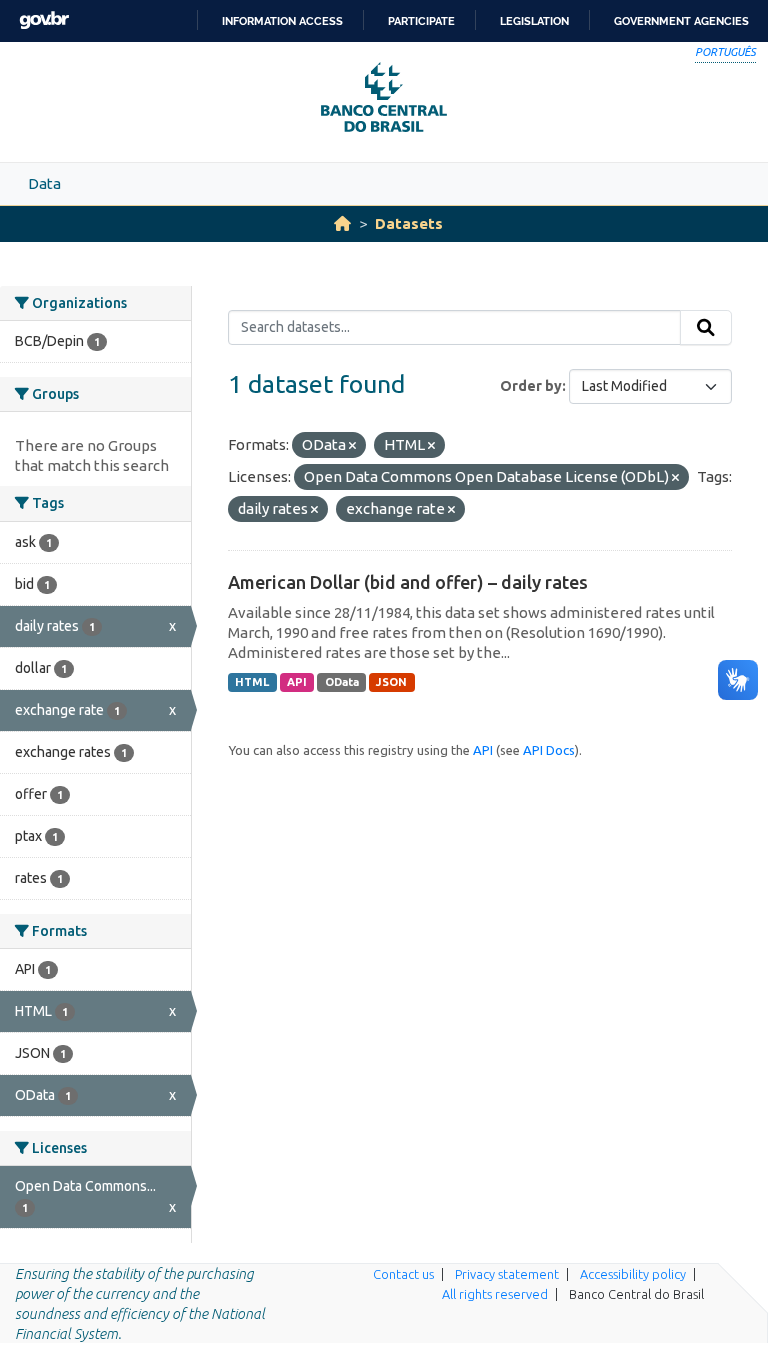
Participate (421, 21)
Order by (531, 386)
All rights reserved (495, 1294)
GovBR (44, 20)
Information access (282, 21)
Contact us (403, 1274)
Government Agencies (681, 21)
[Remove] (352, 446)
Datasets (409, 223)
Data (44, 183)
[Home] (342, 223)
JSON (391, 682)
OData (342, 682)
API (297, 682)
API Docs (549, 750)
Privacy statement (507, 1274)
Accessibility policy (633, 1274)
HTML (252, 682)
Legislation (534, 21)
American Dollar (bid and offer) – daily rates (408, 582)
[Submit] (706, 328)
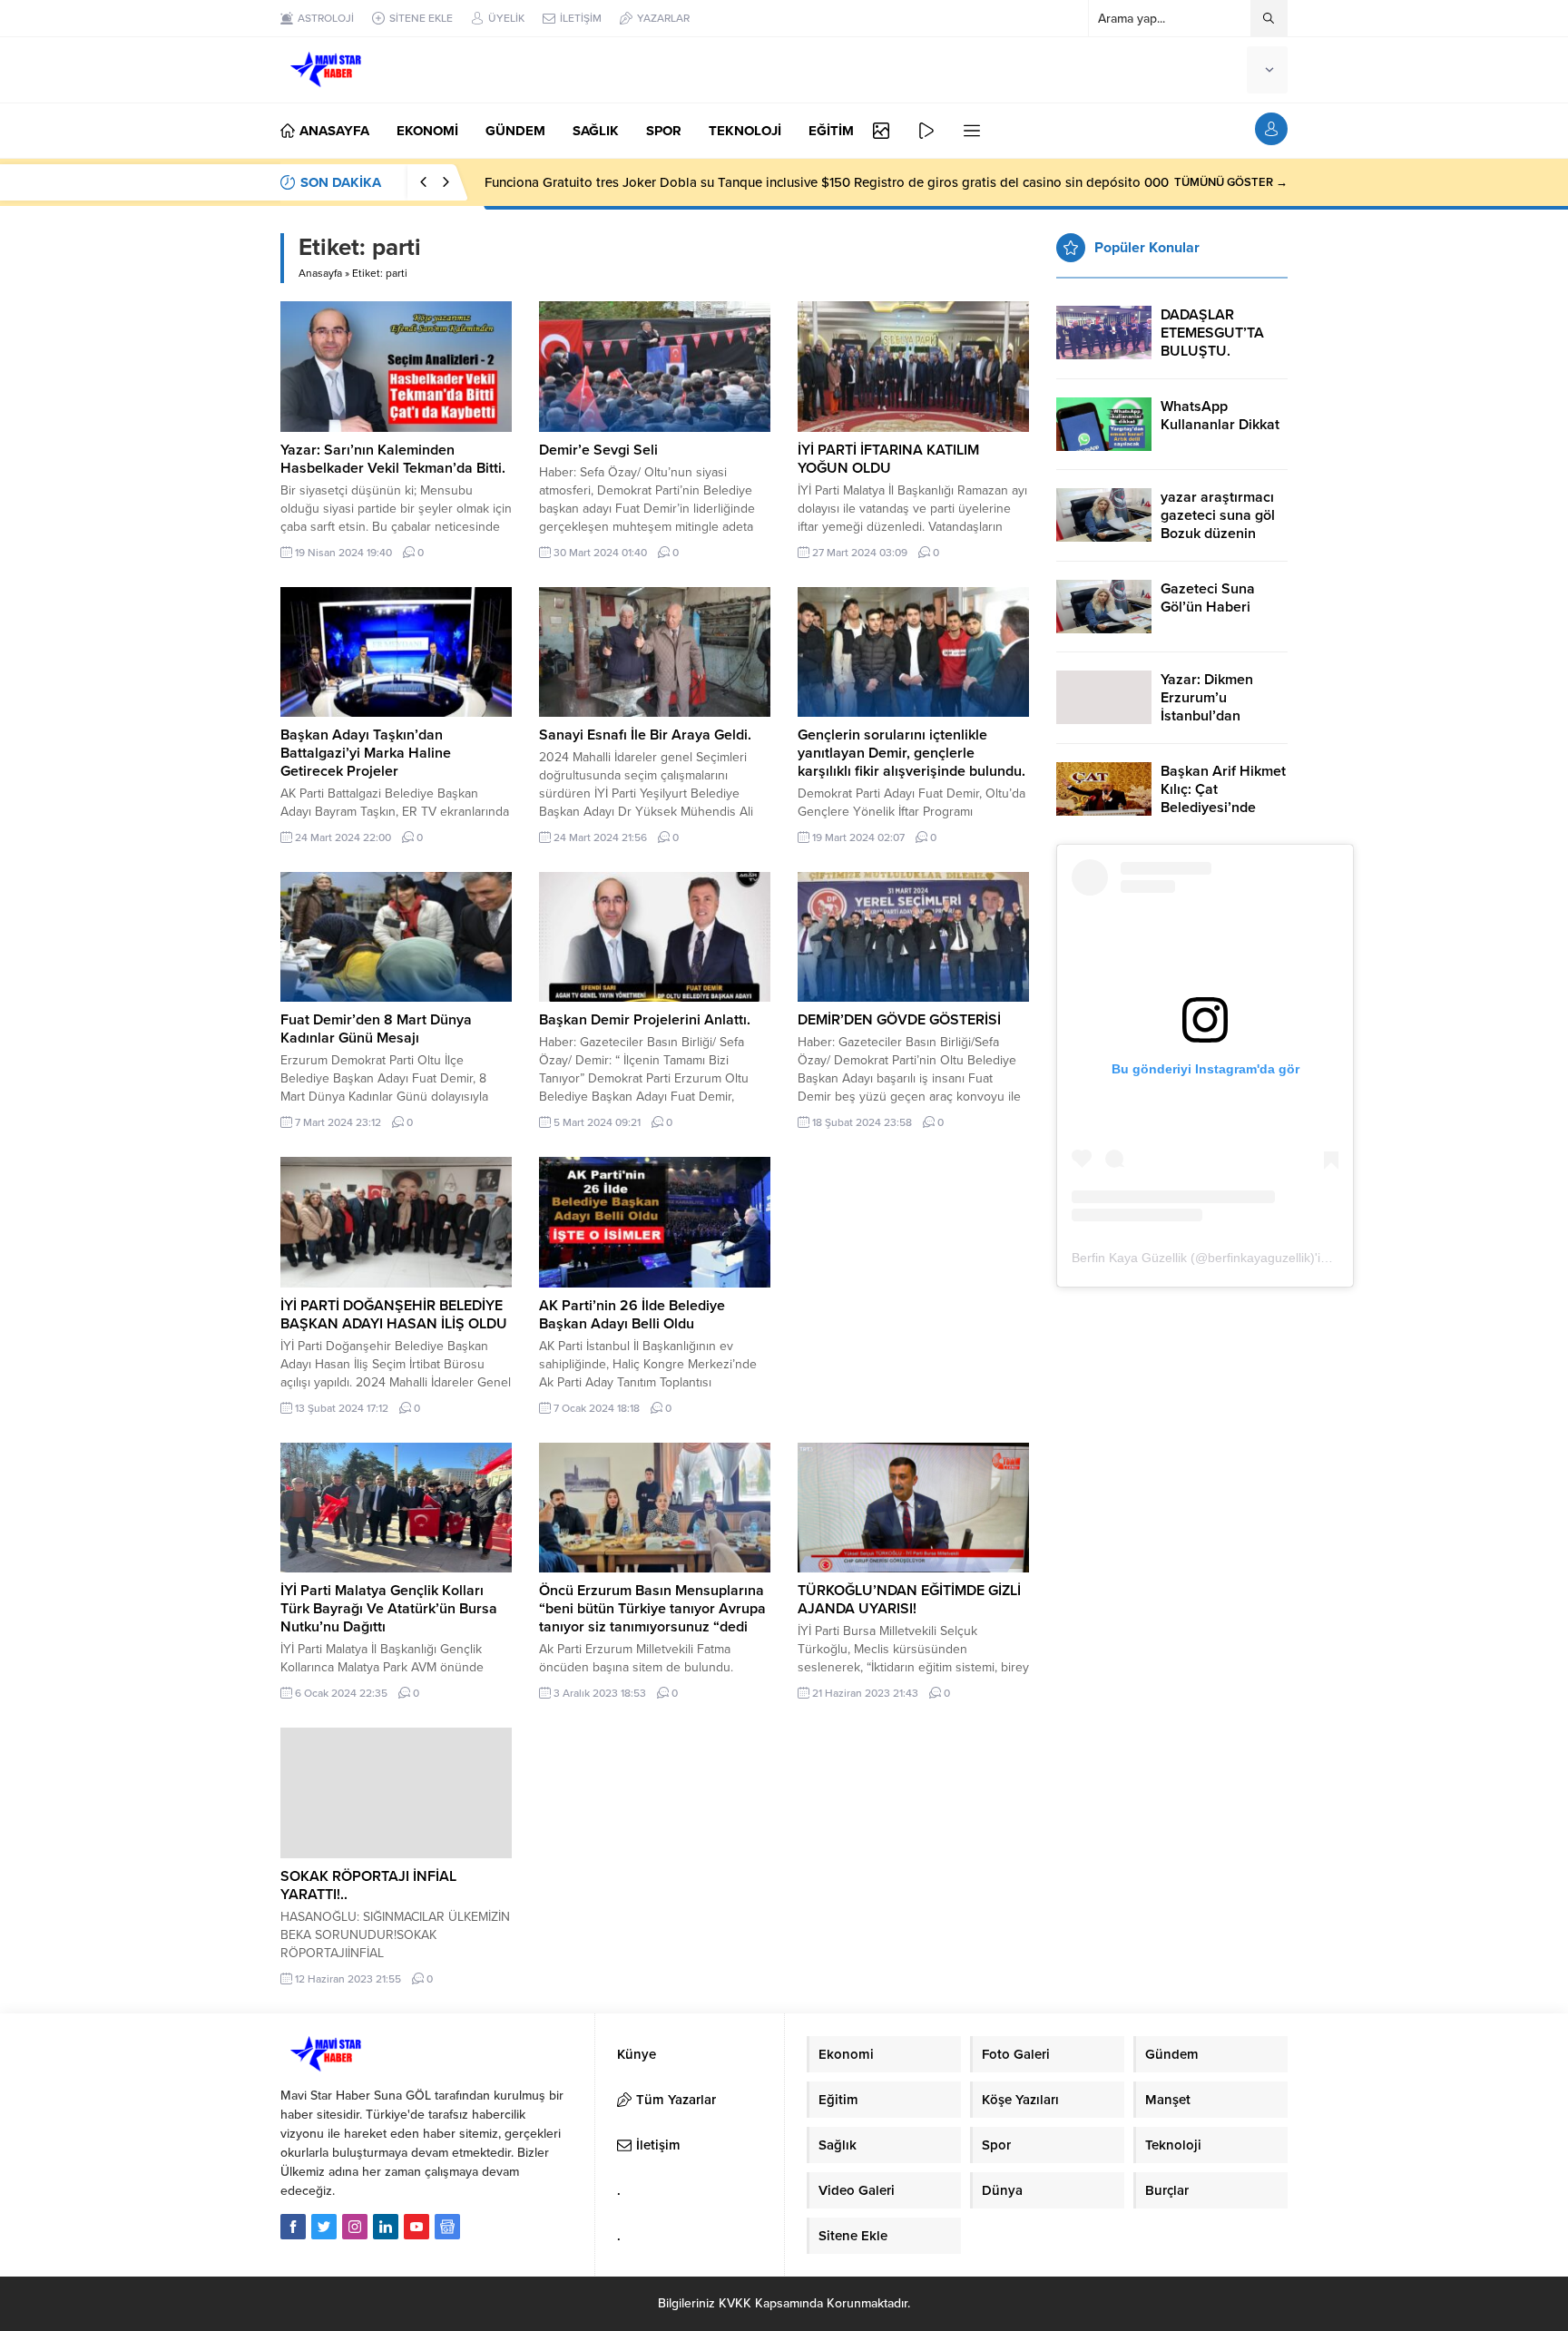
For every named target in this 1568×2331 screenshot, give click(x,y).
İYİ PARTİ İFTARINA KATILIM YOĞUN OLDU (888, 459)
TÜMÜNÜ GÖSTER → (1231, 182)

...

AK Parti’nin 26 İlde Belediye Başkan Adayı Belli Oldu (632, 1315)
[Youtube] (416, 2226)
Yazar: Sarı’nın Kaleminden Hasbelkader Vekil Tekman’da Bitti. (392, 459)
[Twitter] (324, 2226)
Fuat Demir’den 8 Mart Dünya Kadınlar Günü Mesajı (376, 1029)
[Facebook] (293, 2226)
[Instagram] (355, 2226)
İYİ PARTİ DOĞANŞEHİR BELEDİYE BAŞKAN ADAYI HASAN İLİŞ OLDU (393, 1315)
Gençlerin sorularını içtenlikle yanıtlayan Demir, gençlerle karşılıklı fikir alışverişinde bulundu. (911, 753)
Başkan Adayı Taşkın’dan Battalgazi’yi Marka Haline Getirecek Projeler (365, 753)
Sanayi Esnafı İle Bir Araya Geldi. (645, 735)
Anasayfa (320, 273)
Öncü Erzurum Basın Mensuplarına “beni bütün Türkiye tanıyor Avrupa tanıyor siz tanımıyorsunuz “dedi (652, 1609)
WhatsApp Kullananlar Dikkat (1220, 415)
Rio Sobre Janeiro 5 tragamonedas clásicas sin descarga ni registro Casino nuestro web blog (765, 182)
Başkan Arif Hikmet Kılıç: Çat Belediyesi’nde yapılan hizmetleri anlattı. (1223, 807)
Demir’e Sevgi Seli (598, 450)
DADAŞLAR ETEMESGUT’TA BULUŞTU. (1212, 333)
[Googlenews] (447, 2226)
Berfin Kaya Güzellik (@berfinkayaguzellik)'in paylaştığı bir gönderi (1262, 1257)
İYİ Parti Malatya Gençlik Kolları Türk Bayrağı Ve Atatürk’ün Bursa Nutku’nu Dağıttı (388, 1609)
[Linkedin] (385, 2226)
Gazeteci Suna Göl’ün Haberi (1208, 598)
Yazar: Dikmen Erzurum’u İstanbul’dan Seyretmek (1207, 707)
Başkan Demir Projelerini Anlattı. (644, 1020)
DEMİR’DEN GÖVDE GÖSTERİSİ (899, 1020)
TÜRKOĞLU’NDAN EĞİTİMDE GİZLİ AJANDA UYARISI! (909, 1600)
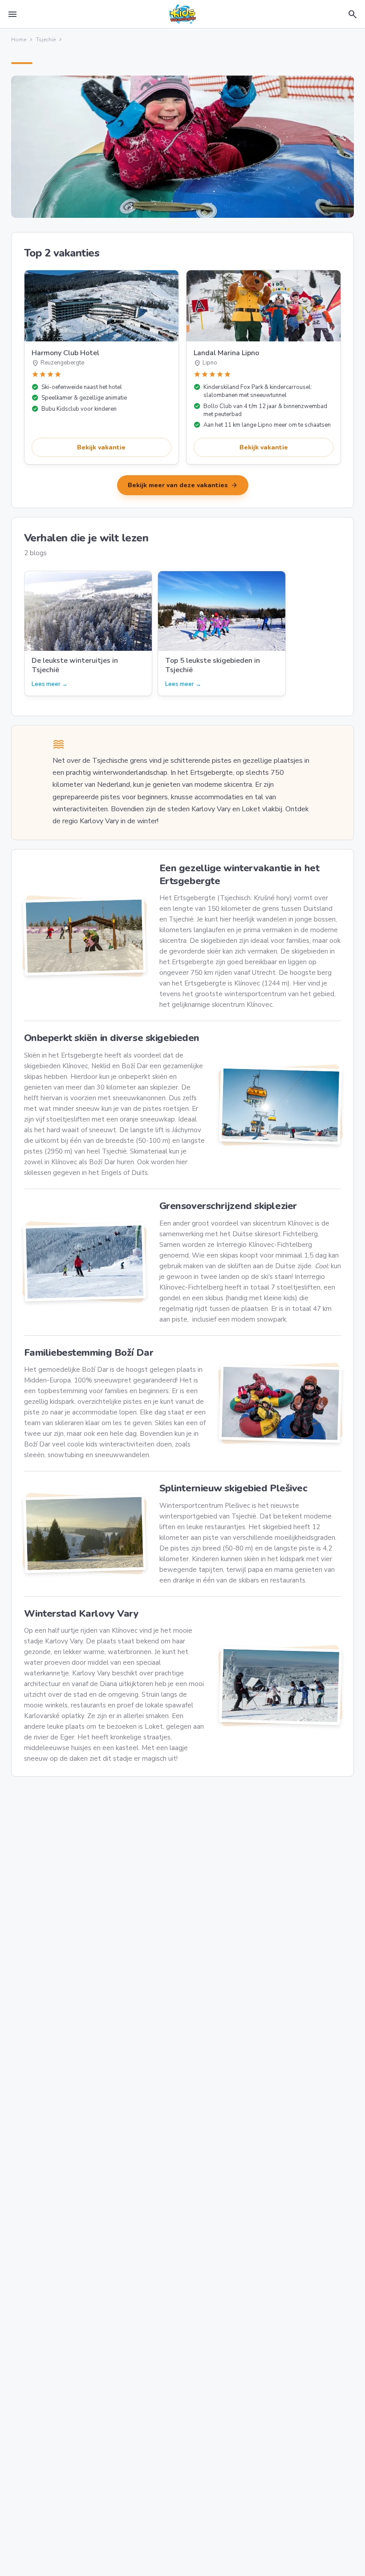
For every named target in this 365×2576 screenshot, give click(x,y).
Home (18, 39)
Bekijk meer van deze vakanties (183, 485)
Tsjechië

Problem -> Pictures excluded, transcribe the listing above exactly from the line with "[Linkedin] (385, 2226)" through the line with "Home (18, 39)", and no further.

Exercise solution ->
[Linkedin] (385, 2226)
Gazeteci Suna Göl’ün Haberi (1208, 598)
Yazar: Dikmen Erzurum’u İstanbul’dan Seyretmek (1207, 707)
Başkan Demir Projelerini Anlattı. (644, 1020)
DEMİR’DEN GÖVDE GÖSTERİSİ (899, 1020)
TÜRKOĞLU’NDAN EĞİTİMDE GİZLİ AJANDA UYARISI! (909, 1600)
For every named target in this 365×2576 screenshot, give click(x,y).
Home (18, 39)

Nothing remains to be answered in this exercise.